Research Article: Bedside or not bedside: Evaluation of patient satisfaction in intensive medical rehabilitation wards

Date Published: February 7, 2017

Publisher: Public Library of Science

Author(s): Christophe Luthy, Patricia Francis Gerstel, Angela Pugliesi, Valérie Piguet, Anne-Françoise Allaz, Christine Cedraschi, Iratxe Puebla.


Concerns that bedside presentation (BsP) rounds could make patients uncomfortable led many residency programs to move daily rounds outside the patients’ room (OsPR). We performed a prospective quasi-experimental controlled study measuring the effect of these two approaches on patient satisfaction.

Patient satisfaction was measured using the Picker questionnaire (PiQ). Results are expressed in problematic percentage scores scaled from 0 = best-100 = worst. During three months, 3 wards of a 6 ward medical rehabilitation division implemented BsP and 3 control wards kept their usual organization of rounds. In total, 90 patients of each group were included in the study and completed the PiQ.

Socio-clinical characteristics were similar in both groups: mean age = 67 years (SD = 13), mean Charlson comorbidity index = 8.6 (2.4); mean length of stay = 22 days (12). During their stay, patients in the BsP units had a mean of 14.3 (8) BsP rounds and 0.5 (0.8) OsPR; control patients had a mean of 0.9 (0.7) BsP and 14.8 (7.3) OsPR (p<0.0001). Patients in BsP units reported lower problematic scores regarding coordination of care (39% vs 45%, p = 0.029), involvement of family/friends (29 vs 41%, p = 0.006) and continuity/transition (44% vs 54%, p = 0.020); two questions of the PiQ had worse scores in the BsP: trust in nurses (46.7% vs 30 %, p = 0.021) and recommendation of the institution (61.1% vs 44.4%. p = 0.025). No worsening in dimensions such as respect for patient preferences was seen. BsP rounds influenced the patient-healthcare professionals’ encounter. These rounds were associated with improved patient satisfaction with care, particularly regarding interprofessional collaboration and discharge planning.

Partial Text

Time dedicated to ward rounds (between 3 and 12 minutes per patient) varies according to the clinical setting [1]. In any case, these rounds constitute an important part of the healthcare team workday [2]. Bedside rounds is a manifold task as it aims to gather and synthesize information about patients, to transmit interdisciplinary information, to build a shared project of care and decision making with the patient[3]. These tasks require medical knowledge, communication skills, both with patients and with multidisciplinary healthcare teams, as well as a capacity to deal with time and organizational constraints [4].
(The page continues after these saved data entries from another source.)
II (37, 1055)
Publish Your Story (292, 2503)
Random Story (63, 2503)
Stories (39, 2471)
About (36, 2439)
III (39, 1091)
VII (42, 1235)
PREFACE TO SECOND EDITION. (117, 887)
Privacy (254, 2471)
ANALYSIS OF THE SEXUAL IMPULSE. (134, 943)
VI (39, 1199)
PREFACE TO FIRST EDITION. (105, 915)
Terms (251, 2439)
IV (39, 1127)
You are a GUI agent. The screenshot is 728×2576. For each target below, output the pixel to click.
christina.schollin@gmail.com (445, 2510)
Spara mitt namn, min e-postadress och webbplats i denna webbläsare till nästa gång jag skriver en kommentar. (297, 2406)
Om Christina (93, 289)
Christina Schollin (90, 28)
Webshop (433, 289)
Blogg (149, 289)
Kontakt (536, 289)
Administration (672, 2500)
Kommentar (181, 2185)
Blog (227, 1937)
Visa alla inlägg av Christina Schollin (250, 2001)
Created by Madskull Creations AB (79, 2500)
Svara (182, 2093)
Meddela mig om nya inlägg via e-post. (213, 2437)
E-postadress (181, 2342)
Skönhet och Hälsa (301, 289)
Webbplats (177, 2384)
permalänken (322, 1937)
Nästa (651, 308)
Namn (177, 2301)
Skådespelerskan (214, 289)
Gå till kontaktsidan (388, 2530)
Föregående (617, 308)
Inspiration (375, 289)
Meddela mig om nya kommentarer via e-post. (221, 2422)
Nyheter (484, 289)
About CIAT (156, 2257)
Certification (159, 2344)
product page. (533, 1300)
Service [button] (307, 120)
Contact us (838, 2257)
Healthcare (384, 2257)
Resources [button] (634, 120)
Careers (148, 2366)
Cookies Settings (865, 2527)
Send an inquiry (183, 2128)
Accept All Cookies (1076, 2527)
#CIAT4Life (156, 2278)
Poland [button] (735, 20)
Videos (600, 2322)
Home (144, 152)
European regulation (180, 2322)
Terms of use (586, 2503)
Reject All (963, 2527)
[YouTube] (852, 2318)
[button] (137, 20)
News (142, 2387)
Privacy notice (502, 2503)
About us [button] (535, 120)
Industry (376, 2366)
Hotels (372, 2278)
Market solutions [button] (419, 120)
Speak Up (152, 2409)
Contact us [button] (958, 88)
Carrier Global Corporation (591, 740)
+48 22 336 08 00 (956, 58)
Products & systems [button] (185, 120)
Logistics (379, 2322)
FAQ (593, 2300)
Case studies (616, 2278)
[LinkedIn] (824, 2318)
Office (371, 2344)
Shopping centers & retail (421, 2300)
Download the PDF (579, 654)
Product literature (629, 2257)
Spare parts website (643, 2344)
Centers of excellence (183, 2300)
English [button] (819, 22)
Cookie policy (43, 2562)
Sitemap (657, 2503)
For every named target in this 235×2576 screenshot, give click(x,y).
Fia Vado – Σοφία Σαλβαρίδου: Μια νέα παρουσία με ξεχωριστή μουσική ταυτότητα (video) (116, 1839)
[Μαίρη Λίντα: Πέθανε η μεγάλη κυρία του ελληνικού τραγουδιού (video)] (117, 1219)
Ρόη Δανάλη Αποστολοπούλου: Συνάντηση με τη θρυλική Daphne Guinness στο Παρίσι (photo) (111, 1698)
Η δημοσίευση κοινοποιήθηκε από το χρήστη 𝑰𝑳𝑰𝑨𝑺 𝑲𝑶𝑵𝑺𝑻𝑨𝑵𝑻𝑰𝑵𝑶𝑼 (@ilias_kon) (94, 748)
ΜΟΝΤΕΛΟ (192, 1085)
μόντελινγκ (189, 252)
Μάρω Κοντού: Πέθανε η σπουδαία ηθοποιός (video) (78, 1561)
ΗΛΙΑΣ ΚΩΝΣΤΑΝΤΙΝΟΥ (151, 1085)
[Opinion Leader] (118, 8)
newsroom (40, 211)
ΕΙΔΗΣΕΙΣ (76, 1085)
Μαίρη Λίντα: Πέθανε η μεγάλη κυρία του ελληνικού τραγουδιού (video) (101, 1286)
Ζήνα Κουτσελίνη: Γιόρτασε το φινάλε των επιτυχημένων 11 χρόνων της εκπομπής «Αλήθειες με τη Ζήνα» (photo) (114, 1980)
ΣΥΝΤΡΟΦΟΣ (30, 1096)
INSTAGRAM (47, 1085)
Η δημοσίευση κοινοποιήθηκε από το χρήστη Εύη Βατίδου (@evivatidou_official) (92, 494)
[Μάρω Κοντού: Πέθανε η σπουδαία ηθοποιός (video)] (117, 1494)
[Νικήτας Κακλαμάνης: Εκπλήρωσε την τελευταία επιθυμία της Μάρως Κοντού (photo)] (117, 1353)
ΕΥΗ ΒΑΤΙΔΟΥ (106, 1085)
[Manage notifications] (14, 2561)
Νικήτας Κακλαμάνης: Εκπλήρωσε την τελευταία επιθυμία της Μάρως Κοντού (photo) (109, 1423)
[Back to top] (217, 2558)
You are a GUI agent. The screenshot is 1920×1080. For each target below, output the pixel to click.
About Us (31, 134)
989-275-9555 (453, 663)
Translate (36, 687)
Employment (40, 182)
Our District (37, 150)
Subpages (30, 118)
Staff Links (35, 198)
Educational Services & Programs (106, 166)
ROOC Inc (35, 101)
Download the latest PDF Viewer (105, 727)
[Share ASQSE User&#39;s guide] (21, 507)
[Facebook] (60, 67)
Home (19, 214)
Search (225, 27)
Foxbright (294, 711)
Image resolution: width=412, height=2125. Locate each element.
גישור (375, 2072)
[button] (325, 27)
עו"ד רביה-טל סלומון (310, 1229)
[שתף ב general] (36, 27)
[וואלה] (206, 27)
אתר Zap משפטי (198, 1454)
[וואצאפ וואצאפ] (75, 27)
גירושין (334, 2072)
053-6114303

This pragmatic study showed that when assigned to conduct rounds as usual, healthcare teams perform a vast majority of visits in the hallway and only few visits at the patient’s bedside. Yet, when requested to conduct bedside rounds, they change their usual clinical practice and the number of visits at the patient’s bedside significantly increases. This change was associated with a significant improvement of patient satisfaction with care, in particular with identification of the treating physician and nurse, the possibility of getting sufficient information about one’s health and treatment, the ability to express one’s worries and fears with the physician or nurse in charge, the opportunity to discuss treatments tailored to the patient’s needs and to use a shared-decision making approach; these elements may contribute to significant improvements in terms of satisfaction with the dimensions of treatment coordination, information and discharge planning. In addition, despite potential breaches in confidentiality or possible use of medical jargon, the bedside rounds group experienced no decrease in the dimension of satisfaction related to feeling respected as an individual. Considering this general picture, it somehow comes as a surprise that recommendation of the hospital was lower in the bedside rounds group than in the control group; however, it is also noteworthy that the additional satisfaction item related to restriction of care due to financial constraints showed that this was less of a preoccupation in this group. This latter result is in line with the absence changes in the hospital setting, i.e. the two groups had similar staffing and number of procedures during the study period.

Bedside visits are an essential part of inpatient care that contributes to increased patient satisfaction with better family involvement, care coordination and transition of care. However, bedside visits can also be associated with worse scores on certain items such as trust in nurses and hospital recommendation. Even though our study did not explore the reasons for this, it could be that insufficient preparation of the healthcare team and lack of allotment of roles prior to visits contributed to this result. Further studies need to be conducted to explore these aspects and to determine if better preparation and role assignment will lead to increased confidence. Nevertheless, the challenge remains in improving interdisciplinary education and training and in developing quality metrics specific to bedside visits that emphasize and enhance teamwork.